» Available data
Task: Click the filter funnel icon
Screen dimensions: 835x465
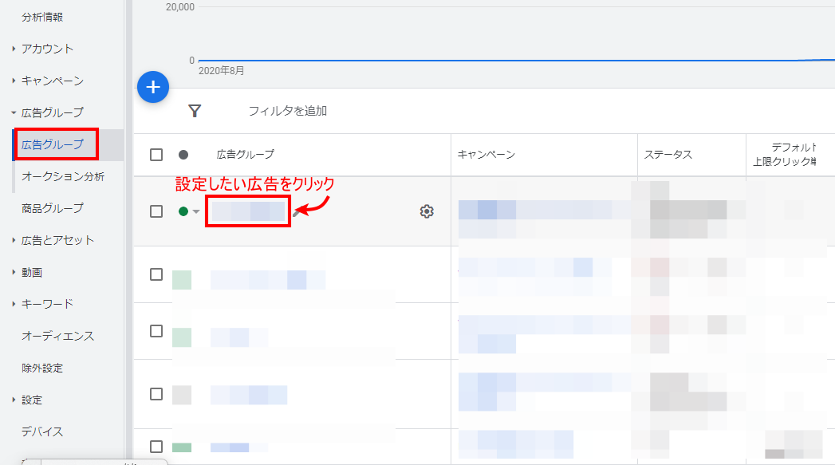Action: 194,111
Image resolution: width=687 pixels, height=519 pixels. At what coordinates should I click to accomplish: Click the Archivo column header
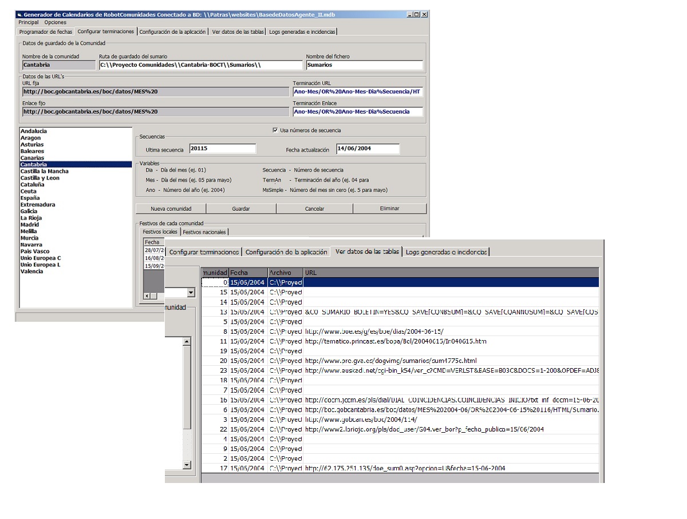coord(285,273)
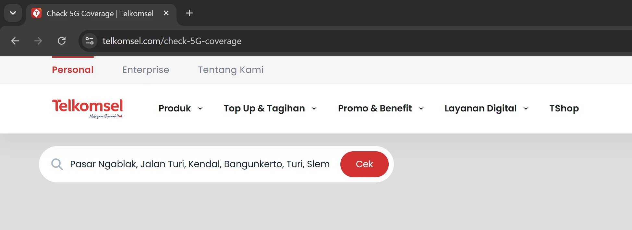
Task: Go to homepage via Telkomsel logo
Action: point(88,109)
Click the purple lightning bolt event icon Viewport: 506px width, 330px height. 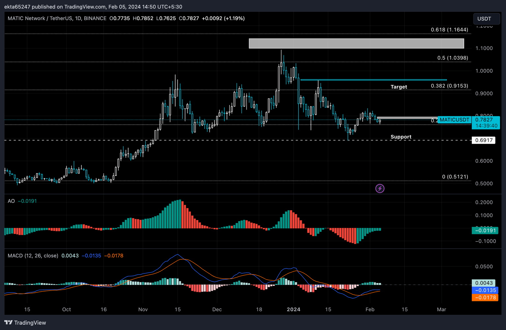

» Directions for this task
Restate the records above verbatim. Pictures stay out.

» Problem solution
Task: Click the filter funnel icon
Screen dimensions: 835x465
Action: 194,111
Image resolution: width=687 pixels, height=519 pixels. At what coordinates should I click to accomplish: Click the Archivo column header
coord(285,273)
Task: Go to homepage via Telkomsel logo
Action: point(88,109)
Click the purple lightning bolt event icon Viewport: 506px width, 330px height. 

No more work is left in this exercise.